The men fell back; and the Irishman, seeing an iron railing, raised his hands above his head and brought them down upon the iron, smashing the handcuffs, and turned upon me like a wild beast at bay. The man was in a frenzy. Standing directly in front of him, I spoke to him quietly.
"Now, my lad, listen to me. You're an Irishman." He looked down at me. "You're an Irishman, and you've had a little too much to drink, like many of us at times. But you are all right. Think a moment. Irishmen don't behave like this in the presence of the enemy. Nor will you. Why, we may be in a tight place to-morrow, and who's going to back me then? You are. You're worth fifty of the enemy. You're the man I want."
As I talked to him, the expression of his face changed from desperation to a look of bewilderment, and from bewilderment to understanding; and then he suddenly broke down. He turned his head aside and cried. I told the sergeant to take him away and give him some tea.

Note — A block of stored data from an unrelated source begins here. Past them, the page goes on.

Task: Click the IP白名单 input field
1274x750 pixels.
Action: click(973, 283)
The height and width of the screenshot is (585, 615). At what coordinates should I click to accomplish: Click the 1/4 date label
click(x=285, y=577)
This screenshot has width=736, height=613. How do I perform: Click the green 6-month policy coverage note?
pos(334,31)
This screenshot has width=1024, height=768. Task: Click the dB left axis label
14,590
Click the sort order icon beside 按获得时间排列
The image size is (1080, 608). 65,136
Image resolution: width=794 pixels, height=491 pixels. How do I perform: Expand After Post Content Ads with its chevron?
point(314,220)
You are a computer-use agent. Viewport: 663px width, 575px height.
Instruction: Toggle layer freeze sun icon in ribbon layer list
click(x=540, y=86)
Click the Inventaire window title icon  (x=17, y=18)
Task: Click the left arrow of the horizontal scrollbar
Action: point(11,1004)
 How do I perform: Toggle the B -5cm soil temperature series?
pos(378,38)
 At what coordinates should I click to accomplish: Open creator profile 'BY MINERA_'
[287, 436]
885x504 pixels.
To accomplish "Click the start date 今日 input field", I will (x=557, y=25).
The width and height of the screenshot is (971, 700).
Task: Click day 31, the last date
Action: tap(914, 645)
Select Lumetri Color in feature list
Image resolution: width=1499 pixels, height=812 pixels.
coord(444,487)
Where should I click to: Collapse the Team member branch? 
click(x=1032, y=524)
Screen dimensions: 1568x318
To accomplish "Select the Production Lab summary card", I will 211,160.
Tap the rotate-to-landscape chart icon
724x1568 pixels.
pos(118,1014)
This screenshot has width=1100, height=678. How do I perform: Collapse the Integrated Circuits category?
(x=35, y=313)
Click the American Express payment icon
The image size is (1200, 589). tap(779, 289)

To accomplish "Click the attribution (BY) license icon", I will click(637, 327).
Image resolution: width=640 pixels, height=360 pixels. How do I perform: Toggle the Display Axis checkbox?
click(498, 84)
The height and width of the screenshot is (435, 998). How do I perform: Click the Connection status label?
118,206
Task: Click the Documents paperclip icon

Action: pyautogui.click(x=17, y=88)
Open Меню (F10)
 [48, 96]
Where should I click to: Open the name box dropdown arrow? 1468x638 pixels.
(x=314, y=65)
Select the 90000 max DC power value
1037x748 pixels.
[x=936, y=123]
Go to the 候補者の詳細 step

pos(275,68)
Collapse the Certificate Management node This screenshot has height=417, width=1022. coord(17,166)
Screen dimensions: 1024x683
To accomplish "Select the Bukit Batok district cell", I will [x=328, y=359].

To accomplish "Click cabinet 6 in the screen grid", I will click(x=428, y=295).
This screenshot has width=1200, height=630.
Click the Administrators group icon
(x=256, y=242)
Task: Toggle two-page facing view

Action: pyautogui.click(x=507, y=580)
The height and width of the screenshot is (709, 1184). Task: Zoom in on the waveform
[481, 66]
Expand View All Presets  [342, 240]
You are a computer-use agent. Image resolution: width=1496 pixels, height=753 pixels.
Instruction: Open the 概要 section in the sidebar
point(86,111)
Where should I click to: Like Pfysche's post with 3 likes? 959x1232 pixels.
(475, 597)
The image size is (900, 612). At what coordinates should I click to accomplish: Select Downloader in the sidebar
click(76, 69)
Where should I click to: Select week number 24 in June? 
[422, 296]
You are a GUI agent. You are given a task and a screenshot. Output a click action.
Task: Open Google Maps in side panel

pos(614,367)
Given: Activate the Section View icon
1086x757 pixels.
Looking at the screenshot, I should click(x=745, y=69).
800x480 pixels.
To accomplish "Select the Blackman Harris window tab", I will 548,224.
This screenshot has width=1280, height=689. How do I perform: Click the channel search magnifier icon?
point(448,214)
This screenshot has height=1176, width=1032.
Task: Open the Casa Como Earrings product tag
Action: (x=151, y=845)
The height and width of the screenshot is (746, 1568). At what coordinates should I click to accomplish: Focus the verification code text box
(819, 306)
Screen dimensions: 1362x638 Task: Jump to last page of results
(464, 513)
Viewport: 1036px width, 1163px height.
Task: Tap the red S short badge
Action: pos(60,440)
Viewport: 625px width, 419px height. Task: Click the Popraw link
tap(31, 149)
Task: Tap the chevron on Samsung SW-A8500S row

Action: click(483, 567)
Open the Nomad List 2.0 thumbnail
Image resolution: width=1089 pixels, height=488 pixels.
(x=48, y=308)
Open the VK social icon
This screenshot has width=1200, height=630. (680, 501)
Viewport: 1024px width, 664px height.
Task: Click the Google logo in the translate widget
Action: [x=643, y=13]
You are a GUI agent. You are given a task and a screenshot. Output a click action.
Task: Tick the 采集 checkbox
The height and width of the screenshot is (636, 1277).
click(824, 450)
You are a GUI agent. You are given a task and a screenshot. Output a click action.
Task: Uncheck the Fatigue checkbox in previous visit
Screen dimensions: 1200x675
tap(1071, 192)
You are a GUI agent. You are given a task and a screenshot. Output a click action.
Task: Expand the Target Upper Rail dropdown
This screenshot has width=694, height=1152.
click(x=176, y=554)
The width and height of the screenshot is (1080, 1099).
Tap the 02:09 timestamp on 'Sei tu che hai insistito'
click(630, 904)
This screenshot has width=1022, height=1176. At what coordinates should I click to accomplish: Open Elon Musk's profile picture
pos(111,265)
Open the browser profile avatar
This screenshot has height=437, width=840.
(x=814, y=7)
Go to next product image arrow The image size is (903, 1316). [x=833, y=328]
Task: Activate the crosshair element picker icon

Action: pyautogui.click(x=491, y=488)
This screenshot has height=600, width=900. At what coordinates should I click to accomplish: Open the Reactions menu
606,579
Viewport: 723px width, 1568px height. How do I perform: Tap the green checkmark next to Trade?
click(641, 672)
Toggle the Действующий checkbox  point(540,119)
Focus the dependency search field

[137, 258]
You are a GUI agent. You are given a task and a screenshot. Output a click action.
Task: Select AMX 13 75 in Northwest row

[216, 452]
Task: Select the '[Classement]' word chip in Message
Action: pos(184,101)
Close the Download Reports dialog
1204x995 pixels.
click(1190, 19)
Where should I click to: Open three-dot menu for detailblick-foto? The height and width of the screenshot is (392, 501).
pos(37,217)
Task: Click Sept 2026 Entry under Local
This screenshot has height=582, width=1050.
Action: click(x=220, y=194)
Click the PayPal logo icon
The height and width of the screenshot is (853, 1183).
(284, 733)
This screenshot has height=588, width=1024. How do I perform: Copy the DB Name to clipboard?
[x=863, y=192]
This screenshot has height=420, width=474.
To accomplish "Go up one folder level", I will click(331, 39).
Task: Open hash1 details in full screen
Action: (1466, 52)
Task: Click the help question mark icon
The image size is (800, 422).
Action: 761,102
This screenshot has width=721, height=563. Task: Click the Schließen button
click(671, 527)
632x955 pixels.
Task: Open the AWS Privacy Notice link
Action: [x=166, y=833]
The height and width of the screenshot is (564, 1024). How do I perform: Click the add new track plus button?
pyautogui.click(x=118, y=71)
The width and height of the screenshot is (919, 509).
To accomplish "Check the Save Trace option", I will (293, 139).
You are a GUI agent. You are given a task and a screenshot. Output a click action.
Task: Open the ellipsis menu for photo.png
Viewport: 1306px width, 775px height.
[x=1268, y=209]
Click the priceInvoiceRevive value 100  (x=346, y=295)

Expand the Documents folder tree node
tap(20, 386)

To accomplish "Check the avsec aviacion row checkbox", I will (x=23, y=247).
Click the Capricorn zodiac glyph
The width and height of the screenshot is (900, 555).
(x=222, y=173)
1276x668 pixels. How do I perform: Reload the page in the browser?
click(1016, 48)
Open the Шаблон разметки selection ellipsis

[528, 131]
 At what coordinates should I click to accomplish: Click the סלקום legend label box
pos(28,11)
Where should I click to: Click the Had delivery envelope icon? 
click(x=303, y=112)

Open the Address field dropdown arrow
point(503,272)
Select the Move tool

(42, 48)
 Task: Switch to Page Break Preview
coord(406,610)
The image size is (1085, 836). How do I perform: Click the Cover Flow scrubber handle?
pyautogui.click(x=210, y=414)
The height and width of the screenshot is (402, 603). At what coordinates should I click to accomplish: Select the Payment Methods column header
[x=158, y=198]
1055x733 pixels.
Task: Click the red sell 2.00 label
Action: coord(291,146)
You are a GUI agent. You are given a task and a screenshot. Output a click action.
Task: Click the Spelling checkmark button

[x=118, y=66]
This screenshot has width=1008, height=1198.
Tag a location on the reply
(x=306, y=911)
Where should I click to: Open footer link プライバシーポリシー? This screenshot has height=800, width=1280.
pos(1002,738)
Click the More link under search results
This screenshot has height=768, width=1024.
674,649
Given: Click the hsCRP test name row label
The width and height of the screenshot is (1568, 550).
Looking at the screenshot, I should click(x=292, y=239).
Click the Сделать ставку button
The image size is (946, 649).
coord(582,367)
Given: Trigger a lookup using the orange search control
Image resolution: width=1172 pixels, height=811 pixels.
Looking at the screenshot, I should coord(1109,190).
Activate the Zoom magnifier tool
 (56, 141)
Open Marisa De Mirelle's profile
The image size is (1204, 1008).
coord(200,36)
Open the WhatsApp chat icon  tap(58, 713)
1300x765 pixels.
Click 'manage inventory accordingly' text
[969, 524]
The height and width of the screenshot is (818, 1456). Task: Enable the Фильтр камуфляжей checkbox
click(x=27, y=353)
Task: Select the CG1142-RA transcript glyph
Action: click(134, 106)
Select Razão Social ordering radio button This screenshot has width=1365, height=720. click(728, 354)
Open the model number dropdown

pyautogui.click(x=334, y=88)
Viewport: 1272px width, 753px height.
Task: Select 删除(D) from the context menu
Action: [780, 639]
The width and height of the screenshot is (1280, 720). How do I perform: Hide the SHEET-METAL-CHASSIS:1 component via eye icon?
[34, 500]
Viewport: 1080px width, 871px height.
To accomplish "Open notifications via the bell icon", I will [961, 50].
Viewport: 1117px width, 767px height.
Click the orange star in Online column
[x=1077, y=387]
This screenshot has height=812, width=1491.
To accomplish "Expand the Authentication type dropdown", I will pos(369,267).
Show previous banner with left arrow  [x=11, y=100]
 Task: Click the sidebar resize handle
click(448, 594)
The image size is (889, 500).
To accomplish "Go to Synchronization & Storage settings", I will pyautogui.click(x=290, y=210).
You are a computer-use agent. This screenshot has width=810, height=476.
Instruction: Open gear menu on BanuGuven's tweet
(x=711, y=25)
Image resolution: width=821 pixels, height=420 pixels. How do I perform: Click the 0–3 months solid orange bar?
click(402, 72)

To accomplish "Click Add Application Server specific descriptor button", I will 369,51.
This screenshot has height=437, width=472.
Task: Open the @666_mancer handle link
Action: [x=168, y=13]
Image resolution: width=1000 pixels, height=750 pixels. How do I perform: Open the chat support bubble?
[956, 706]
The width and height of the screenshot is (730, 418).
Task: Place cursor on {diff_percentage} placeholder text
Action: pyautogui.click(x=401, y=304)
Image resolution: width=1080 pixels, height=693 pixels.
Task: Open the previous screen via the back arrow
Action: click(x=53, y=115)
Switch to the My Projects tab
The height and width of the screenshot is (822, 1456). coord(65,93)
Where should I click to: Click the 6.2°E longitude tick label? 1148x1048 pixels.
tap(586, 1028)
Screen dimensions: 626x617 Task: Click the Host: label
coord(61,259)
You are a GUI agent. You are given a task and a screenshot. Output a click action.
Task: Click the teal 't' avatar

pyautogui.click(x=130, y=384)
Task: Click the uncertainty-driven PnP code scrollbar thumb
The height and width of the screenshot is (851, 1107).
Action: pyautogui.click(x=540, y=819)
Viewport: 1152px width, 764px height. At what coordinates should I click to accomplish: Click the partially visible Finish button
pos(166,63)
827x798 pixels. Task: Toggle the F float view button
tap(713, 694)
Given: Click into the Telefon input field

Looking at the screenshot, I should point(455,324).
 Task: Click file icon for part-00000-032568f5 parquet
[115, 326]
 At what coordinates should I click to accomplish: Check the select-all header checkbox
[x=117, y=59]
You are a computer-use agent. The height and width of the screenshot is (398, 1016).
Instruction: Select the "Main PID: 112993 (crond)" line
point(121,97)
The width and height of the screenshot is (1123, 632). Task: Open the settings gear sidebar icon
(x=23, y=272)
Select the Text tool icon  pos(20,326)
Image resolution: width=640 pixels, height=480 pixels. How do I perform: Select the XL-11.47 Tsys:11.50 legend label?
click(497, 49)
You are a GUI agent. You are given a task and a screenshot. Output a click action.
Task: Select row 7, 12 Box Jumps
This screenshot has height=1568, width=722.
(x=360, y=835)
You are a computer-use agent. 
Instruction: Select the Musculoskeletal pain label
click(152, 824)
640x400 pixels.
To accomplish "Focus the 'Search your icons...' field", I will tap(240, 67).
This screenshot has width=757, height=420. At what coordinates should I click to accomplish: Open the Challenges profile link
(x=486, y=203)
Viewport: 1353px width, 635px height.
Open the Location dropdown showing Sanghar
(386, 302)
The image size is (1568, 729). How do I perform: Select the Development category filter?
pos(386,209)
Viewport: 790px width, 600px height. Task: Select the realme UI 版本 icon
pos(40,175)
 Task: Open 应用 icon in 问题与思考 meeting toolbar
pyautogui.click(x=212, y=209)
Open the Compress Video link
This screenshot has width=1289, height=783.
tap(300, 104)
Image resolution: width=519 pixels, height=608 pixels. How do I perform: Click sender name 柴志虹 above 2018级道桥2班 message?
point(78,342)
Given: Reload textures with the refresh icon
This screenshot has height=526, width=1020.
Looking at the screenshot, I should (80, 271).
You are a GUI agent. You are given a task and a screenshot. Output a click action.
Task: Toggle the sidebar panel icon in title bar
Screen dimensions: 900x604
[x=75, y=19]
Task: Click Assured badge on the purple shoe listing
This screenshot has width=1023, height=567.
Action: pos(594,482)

Having heard from the Governor of Alexandria that a quantity of arms was concealed in a village lying a few miles outside the city, I took thither a party of Egyptian military police and a guard of Marines. On the way we were joined by some 800 British soldiers, who surrounded the village, while the police conducted a house-to-house search. A certain newspaper correspondent accompanied me. The police knocked at the door of a house, and received no reply; whereupon the correspondent drew his revolver and incontinently blew in the lock. I told him that he had no right to do such a thing; that he might have killed innocent persons; and that he must not do it again.
"Oh, but," says he, "you don't understand how to do these things."
I requested him to understand that I was provost-marshal, and that unless he obeyed orders, he would be sent back to Alexandria.
"Oh, but," says he, "you can't do that. You don't understand——"
"Sergeant!" said I, "a file of Marines."
"Oh, but," protested the correspondent, "you can't——"
"Sergeant, take this gentleman back to Alexandria."